WHAT TO WORK ON →
1. Please output the passage on respect word for word, from "How to Teach People to" to "or reject respect.".
2. Answer these questions from the passage on respect:
(a) What does the passage say honor means?
(b) Which verse does it cite as saying we should not have respect for persons in judgment?
(c) According to its final paragraph, what is respect born out of?
3. Extend the passage on teaching people to respect you, writing on from its last sentence.

PASSAGE SHOWN →
How to Teach People to Respect You

I came across a psychology board on pin interest saying ” How to teach people how to gain respect from others. In today’s culture, we seldom mix respect with honor. Honor means to esteem someone’s worth highly, while respect means to regard somebody. We are not mandated to respect people (See King David and Shimea, 2 Samuel 16:5–13), but it is a command to honor people.

Looking at scriptures like Genesis 4:5 and Numbers 16:15, we see how respect is used in context. Cain’s offering was rejected because he gave something that did not show regard for God. His giving reflected how he saw God. Abel, on the other hand, gave his best. So, we have a choice to accept or reject respect.

Deuteronomy 17:11 talks about judgment, that we should not have respect for persons. Many times, people pass wrong judgment on us, saying things that are not true about who we are. You should not accept wrong judgment, because if you accept it, you will pass it on to others. This is how it spreads, even in families.

Respect is born out of love. That is why a man is told to love his wife, and the wife to respect her husband. Without love, respect cannot stand. This is why respect is not something you demand.

DATA SHOWN →
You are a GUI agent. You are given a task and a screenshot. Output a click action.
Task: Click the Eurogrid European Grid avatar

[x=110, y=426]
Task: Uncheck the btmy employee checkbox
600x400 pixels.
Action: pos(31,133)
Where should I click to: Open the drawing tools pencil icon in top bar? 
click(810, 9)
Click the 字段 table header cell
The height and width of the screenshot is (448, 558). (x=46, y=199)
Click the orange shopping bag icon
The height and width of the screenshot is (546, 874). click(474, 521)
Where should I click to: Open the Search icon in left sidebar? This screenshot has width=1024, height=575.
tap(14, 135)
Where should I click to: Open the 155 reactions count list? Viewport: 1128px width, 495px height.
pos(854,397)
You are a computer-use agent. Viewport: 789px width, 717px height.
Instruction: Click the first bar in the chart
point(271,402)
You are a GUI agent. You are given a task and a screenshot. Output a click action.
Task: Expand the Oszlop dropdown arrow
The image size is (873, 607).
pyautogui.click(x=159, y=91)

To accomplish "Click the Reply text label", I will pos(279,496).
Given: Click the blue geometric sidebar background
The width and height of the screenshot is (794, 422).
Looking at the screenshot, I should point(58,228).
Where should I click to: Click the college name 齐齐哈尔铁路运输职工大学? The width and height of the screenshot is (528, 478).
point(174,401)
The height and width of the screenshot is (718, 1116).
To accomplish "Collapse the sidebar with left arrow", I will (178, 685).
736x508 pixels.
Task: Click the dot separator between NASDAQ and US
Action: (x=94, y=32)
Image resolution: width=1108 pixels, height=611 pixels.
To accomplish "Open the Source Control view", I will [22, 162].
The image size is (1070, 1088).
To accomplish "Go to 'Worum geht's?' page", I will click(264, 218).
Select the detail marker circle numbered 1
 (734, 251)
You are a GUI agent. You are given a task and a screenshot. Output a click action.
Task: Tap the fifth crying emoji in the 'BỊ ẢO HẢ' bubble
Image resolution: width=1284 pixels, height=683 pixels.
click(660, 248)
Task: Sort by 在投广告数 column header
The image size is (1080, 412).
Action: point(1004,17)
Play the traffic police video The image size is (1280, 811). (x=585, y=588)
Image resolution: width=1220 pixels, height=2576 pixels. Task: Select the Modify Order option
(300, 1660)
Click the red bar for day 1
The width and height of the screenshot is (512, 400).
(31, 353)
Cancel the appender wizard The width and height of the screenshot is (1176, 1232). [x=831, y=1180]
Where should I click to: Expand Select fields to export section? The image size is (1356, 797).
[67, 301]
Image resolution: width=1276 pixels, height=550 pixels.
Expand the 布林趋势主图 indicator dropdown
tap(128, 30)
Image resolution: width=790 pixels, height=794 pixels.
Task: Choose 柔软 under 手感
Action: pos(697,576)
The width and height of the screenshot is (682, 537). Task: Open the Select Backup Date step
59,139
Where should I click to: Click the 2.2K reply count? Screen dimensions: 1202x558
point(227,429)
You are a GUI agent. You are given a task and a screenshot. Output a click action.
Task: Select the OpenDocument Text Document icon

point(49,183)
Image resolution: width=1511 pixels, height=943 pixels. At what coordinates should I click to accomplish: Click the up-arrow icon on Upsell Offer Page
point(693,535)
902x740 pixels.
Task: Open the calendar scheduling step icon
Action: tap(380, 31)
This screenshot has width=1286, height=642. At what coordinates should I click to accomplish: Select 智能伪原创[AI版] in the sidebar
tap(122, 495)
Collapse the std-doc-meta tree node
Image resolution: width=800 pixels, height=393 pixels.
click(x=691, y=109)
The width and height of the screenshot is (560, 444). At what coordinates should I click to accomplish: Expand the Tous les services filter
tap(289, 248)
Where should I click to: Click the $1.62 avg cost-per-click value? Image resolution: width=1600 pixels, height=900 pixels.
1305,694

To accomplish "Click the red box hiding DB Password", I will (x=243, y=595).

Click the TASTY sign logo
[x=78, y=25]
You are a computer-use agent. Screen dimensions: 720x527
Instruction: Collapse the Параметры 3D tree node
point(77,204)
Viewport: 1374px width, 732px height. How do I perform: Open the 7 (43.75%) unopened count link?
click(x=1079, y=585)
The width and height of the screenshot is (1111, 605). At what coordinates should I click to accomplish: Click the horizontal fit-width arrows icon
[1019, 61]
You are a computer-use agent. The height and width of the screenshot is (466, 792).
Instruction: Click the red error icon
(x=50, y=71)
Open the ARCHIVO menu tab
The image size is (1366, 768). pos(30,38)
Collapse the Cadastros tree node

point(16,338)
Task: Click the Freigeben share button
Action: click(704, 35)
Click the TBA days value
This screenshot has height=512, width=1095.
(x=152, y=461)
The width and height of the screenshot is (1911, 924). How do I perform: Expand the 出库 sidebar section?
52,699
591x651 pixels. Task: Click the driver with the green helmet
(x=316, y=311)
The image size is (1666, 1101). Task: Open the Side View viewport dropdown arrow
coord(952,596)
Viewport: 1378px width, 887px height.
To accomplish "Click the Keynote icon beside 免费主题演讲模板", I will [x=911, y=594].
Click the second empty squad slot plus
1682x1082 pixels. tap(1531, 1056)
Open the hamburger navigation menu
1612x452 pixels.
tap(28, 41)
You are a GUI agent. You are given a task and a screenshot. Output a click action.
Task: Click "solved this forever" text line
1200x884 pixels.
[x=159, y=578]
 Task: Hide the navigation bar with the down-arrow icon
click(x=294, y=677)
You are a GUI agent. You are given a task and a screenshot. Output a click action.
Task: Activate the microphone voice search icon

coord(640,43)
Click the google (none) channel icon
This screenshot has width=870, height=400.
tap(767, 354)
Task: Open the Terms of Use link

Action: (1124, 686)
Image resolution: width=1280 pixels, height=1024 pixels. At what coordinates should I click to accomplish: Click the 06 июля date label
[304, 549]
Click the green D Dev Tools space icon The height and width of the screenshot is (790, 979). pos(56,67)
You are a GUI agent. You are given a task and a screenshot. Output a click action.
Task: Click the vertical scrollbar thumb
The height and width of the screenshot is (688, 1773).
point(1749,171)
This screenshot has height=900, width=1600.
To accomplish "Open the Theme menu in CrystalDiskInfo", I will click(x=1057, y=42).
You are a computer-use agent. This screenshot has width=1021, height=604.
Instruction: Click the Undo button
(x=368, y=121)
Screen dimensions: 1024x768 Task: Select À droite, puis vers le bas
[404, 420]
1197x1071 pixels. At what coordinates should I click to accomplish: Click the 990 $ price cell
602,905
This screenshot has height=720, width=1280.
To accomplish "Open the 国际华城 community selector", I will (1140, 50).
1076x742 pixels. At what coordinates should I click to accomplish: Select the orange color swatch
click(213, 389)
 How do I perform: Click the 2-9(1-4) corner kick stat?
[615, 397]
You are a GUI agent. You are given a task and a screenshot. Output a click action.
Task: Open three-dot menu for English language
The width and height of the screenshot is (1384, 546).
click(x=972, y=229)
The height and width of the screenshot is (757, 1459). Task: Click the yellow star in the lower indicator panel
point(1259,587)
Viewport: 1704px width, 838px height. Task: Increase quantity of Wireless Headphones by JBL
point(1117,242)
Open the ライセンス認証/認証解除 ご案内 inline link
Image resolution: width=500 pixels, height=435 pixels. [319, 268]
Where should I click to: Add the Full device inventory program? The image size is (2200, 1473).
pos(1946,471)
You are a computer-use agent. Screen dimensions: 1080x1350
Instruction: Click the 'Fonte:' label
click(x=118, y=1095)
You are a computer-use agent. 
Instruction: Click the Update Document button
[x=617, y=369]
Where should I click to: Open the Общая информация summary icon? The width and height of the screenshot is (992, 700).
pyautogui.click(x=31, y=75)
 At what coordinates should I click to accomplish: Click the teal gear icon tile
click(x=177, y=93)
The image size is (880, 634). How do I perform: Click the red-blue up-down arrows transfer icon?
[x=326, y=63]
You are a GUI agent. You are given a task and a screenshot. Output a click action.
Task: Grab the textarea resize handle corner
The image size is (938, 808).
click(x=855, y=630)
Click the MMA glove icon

ANSWER SECTION →
1.
How to Teach People to Respect You

I came across a psychology board on pin interest saying ” How to teach people how to gain respect from others. In today’s culture, we seldom mix respect with honor. Honor means to esteem someone’s worth highly, while respect means to regard somebody. We are not mandated to respect people (See King David and Shimea, 2 Samuel 16:5–13), but it is a command to honor people.

Looking at scriptures like Genesis 4:5 and Numbers 16:15, we see how respect is used in context. Cain’s offering was rejected because he gave something that did not show regard for God. His giving reflected how he saw God. Abel, on the other hand, gave his best. So, we have a choice to accept or reject respect.

2.
(a) To esteem someone's worth highly.
(b) Deuteronomy 17:11.
(c) Love.

3.
In 1 Samuel 25:35 and Psalm 4:4, we see that we should not respect the proud, and that respect is tied to the covenant of God. In the Old Testament, people kept the laws of God, and in the New Testament, we have a new covenant by the blood of the lamb.

Ecclesiastes uses parables to liken respect and honor, like a dead fly that produces a foul odor. So, in parables, honor and respect are sometimes used interchangeably, depending on context.

Lamentations 5:12 shows that in judgment, no one is regarded. So, you should not respect a judgment that is not in truth. If someone says a person is a thief when they are not, you cannot regard that judgment. This is where oppression begins.

God is not a respecter of persons. When we do not respect God’s people, even those serving Him, God will not regard us. The respect we give is the respect we receive.

Respect is how a person is. It is part of identity. A person cannot respect you if they do not respect themselves. When Cain gave a poor offering, it showed how he saw God, not who God is. So, respect is not about how you are, but how the other person sees.

Luke 18:2–4 shows a judge who did not fear God or regard man. Because of persistence, he responded to the woman. So, persistence can make people regard you, but that is not real respect. It is pressure, not truth.

In Luke 20:13 and Mark 12:16, respect is also shown in different contexts. The Bible says you can reprove an elder but not rebuke them. If you reprove a wise man, he will love you. If you reprove a foolish man, he will hate you. Not all older people are wise, as the book of Job shows.

Romans 13:7 says we should render to all what is due. You give respect to those who have it. If a person does not have respect for themselves, they cannot give it to you.

A person who does not respect their own body will not respect others. They will think everyone is like them. You cannot produce what you do not have.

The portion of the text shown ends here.